Generally, the solution to the dropout problem has been posed as an *imputation* task, where missing counts are filled with estimated counts. Different methods have been proposed for this task, such as non-negative regression [4] or graph-based methods [5]. Another option is to model the dropout effect using the *zero-inflated* (ZI) model [6], where a two-component mixture distribution is constructed, such that the first component models the dropout effect and the second component the observed counts. The effect of *overdispersion* is strongly presented in the scRNA-seq counts, the *negative binomial* (NB) distribution is seen as an appropriate fit to the observed data [7]. Shallow imputation models that are based on zero-inflated negative binomial (ZINB) or zero-inflated log-normal models have been applied to single-cell data [8, 9]. However, these models hypothesize a linear relation between the latent space and the model parameters, which is quite a strong assumption [10]. To overcome the limitations of the linear models, deep neural network architectures have been proposed to resolve missing data (dropouts) [11]. However, discerning technical variation from biological signal solely based on scRNA-seq data is challenging, and assumes that a large number of similar cells are measured.

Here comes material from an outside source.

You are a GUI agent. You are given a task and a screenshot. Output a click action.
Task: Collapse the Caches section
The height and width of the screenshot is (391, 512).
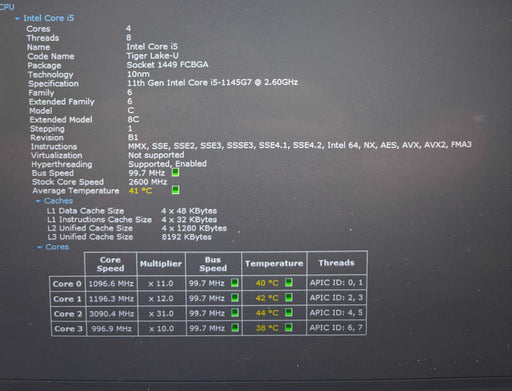[x=38, y=201]
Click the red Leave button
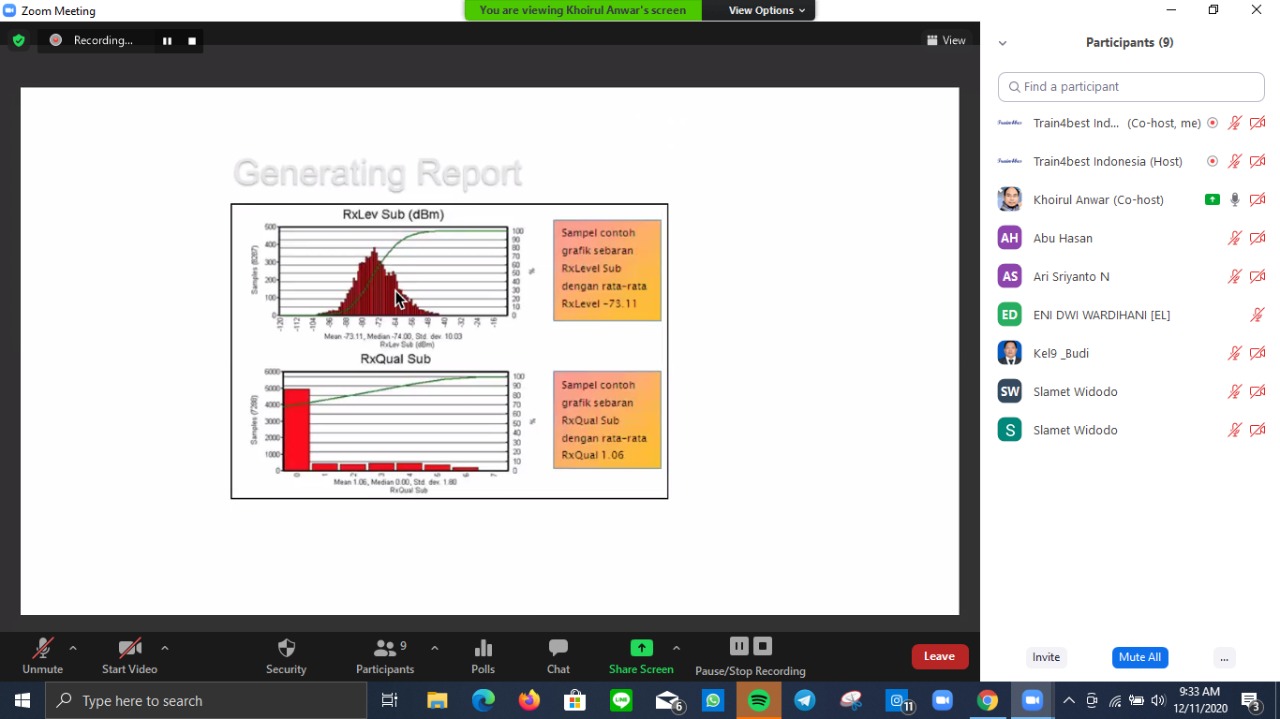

Accurate imputation strategies are important for downstream analysis, including identification of cell type marker genes, characterization of functional state [12], or the analysis of transcriptome dynamics along differentiation trajectories [13]. An alternative way to approach this problem is to assume that there is a *latent* code that characterizes the cell type (or, more generally, cell state). Conditioning the ZINB distribution with these latent codes would allow sampling accurate transcriptome profiles. In effect, all relevant information about the cell state is included in the latent code. Therefore, the downstream analysis can be based on the model obtained. This approach was proposed by models such as scVI [10] and scVAE [14]. In these techniques and the present paper the goal is to infer the posterior distribution of the latent code [15]. However, the sparseness of scRNA-seq data caused by low mRNA capture efficiency affects the quality of the estimated latents. In order to assess the quality of latent space representations of cell state, manual cell type labeling of the obtained clusters based on marker gene expression has been used. However, this suffers from the dropout effect and introduces a bias related to specific clustering methodology utilized in manual labeling.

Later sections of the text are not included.